Find how many lines below mention "title". Nothing but the number is needed.

BEGIN Materials provided

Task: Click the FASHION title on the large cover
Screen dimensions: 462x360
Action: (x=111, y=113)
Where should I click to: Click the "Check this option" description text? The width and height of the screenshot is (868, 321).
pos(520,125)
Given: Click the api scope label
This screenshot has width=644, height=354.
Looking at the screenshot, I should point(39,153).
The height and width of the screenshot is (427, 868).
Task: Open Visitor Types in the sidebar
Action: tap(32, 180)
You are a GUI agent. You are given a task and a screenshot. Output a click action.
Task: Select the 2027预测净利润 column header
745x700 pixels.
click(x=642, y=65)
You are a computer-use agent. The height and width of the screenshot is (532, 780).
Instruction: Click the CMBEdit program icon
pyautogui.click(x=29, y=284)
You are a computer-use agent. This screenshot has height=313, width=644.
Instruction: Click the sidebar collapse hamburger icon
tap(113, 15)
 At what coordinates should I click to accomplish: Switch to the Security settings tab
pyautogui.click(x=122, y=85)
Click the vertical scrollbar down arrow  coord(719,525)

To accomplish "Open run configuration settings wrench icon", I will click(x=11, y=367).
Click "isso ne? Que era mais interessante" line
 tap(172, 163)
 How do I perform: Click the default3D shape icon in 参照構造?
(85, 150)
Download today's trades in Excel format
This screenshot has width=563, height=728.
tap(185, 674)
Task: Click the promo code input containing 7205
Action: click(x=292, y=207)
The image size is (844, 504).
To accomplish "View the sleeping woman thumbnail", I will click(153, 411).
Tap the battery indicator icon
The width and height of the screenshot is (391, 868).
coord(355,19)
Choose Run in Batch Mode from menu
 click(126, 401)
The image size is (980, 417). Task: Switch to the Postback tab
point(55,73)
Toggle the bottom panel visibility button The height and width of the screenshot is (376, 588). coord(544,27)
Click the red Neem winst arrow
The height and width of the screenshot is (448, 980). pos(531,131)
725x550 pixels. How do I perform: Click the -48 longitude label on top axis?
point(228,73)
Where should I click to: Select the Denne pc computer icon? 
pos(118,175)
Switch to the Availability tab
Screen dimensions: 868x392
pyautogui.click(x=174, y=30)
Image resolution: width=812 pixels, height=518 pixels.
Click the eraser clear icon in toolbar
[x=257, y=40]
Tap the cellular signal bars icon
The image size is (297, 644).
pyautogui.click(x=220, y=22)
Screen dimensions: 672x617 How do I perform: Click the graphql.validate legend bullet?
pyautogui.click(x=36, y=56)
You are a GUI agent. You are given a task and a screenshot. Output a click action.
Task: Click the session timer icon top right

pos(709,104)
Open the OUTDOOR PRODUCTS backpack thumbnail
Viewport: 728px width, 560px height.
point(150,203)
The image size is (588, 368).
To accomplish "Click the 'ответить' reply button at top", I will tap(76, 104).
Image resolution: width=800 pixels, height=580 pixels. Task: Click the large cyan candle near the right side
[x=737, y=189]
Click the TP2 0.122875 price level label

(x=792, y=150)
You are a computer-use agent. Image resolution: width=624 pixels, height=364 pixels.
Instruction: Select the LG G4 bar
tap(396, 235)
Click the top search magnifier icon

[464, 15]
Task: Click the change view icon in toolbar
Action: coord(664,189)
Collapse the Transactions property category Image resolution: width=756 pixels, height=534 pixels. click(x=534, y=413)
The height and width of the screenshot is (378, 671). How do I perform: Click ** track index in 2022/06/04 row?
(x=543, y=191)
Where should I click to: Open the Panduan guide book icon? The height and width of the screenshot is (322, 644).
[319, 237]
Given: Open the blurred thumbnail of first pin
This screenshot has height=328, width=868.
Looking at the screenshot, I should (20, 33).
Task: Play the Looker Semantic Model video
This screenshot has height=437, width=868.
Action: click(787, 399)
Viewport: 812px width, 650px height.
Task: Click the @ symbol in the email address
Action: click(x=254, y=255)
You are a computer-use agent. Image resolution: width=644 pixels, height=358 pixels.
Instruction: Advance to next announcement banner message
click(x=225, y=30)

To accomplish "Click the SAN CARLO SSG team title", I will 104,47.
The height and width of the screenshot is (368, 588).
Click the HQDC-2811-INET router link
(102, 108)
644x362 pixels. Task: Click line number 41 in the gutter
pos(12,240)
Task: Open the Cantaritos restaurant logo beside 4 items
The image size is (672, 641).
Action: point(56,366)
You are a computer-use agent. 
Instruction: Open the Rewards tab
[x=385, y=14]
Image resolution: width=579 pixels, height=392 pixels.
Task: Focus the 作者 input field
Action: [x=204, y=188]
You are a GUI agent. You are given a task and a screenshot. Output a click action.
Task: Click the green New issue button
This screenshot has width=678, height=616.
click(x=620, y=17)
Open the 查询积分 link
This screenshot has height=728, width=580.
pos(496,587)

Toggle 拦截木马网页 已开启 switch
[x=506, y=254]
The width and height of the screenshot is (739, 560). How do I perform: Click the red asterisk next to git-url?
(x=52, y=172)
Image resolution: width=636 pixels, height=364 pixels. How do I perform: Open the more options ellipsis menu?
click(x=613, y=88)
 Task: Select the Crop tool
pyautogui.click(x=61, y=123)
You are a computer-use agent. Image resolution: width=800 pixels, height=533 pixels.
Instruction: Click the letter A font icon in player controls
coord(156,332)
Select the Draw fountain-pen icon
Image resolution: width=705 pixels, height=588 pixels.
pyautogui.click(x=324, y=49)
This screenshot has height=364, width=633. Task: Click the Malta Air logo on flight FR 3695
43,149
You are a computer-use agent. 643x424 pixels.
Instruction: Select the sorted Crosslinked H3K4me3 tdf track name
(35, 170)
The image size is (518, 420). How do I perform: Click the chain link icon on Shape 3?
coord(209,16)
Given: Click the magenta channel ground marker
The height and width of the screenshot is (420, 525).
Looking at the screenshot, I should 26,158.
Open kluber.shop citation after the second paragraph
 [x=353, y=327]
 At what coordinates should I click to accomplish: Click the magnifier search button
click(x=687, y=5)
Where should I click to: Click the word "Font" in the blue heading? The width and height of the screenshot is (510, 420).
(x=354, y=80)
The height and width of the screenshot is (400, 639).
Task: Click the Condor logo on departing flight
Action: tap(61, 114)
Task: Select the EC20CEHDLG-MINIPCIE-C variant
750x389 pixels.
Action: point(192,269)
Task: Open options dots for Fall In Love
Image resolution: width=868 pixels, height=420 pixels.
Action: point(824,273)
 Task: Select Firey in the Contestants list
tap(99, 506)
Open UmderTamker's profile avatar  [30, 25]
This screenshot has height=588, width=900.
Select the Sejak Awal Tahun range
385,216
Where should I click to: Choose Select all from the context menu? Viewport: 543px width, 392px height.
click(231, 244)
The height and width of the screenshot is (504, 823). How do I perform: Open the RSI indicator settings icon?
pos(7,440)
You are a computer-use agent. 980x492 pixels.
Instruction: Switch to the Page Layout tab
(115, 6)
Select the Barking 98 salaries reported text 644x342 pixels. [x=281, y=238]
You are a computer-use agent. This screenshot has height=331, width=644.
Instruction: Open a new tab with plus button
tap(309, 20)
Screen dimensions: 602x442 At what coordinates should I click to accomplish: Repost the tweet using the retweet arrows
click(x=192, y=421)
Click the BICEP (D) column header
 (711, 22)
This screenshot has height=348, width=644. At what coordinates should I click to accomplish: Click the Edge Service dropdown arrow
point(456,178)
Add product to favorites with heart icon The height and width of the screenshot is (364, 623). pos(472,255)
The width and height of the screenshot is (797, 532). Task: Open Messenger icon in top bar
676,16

END Materials provided

_Answer to the exercise_
2